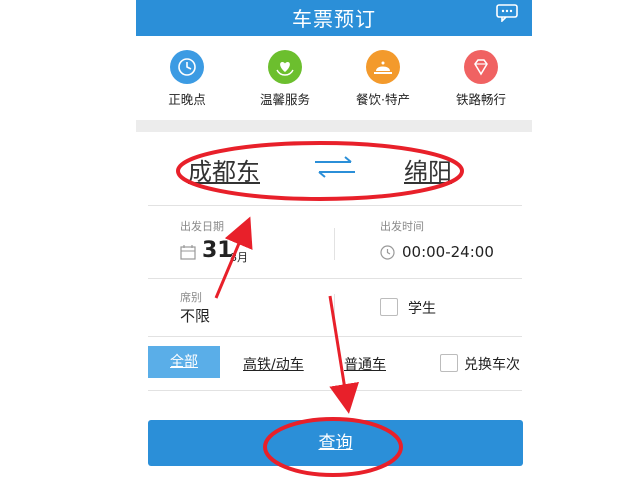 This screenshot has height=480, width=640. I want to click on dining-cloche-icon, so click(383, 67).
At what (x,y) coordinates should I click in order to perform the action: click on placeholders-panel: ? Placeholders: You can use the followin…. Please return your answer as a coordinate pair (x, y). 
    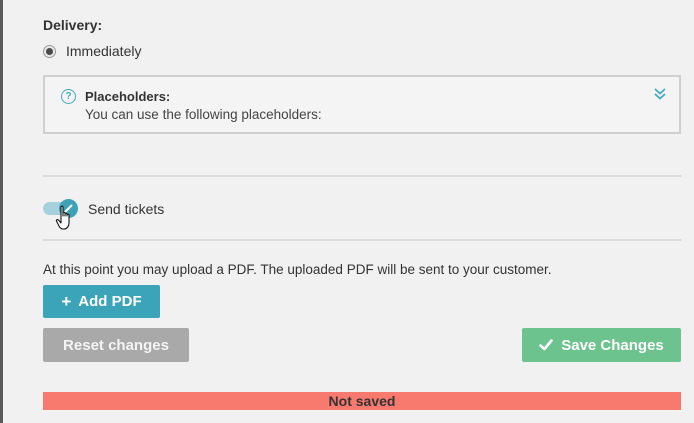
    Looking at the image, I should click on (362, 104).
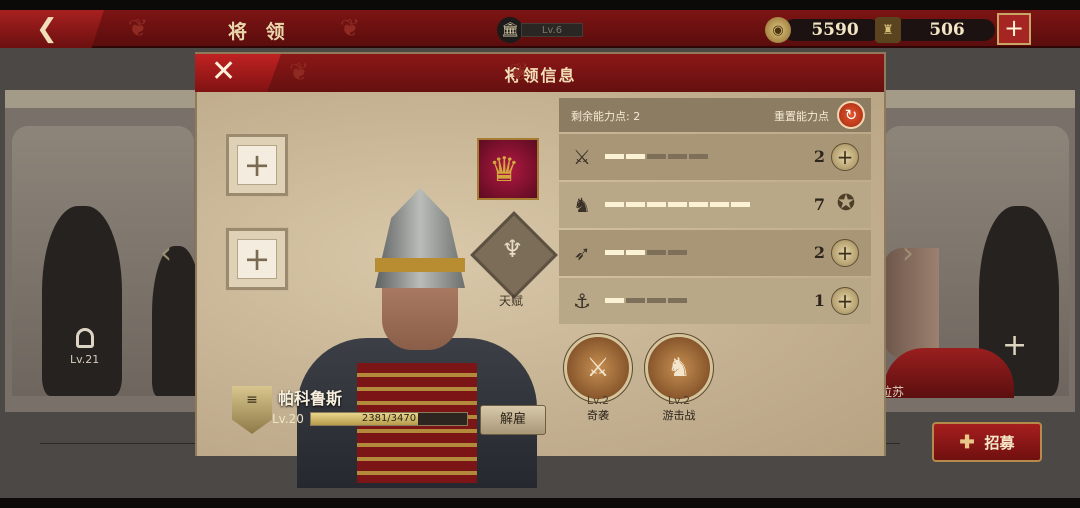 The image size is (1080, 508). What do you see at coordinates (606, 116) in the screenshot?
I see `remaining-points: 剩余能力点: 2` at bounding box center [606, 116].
---
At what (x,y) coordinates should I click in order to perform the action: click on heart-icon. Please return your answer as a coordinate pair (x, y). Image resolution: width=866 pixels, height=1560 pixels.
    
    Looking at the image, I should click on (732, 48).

**PROBLEM DETAILS:**
Please put the lines into a numbered list, starting at the line containing "pixels, height=1560 pixels." and ending at the line containing "Looking at the image, I should click on (732, 48).", with any blank lines left out.

**WRITTEN ANSWER:**
1. At what (x,y) coordinates should I click in order to perform the action: click on heart-icon. Please return your answer as a coordinate pair (x, y). Image resolution: width=866 pixels, height=1560 pixels.
2.     Looking at the image, I should click on (732, 48).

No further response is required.